-------- Records provided --------

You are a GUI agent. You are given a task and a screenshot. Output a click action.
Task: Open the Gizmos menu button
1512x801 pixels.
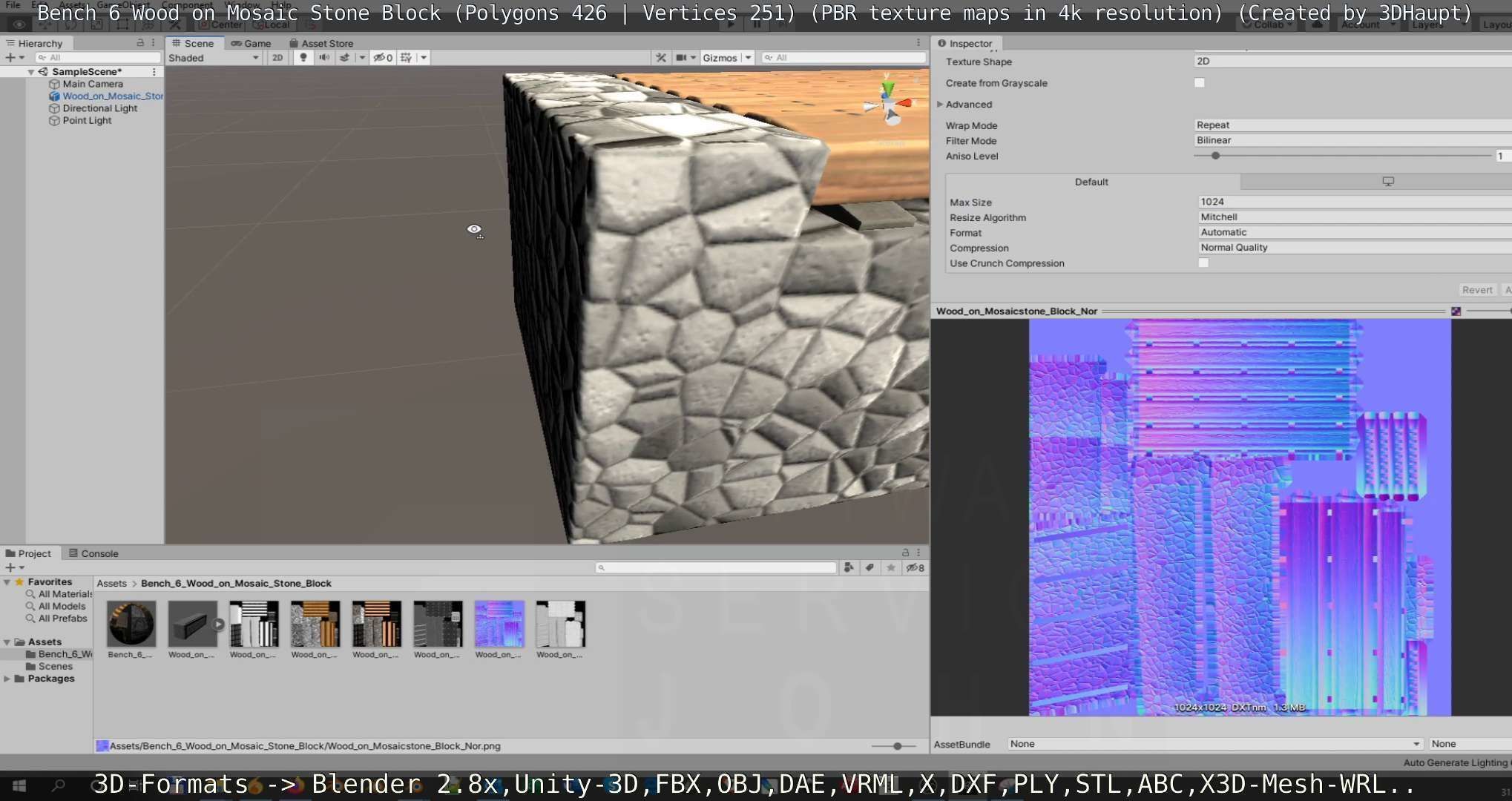tap(720, 58)
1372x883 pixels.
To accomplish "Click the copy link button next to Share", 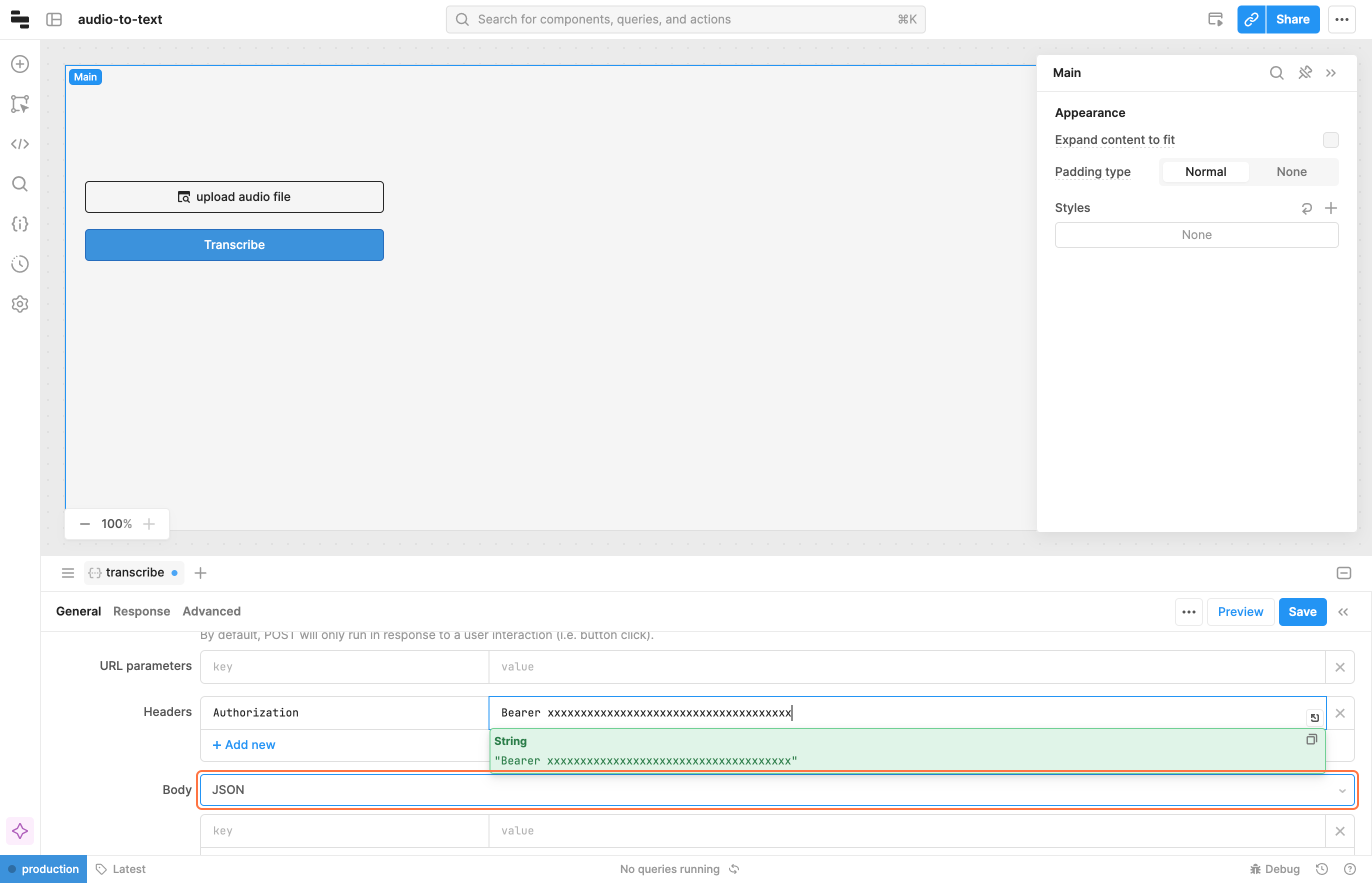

--------

▸ **Task requirements**
Leave out the pictures and copy every record above exactly.

▸ **The completed task**
You are a GUI agent. You are given a task and a screenshot. Output a click action.
Task: Open the Gizmos menu button
1512x801 pixels.
tap(720, 58)
1372x883 pixels.
To accomplish "Click the copy link button next to Share", 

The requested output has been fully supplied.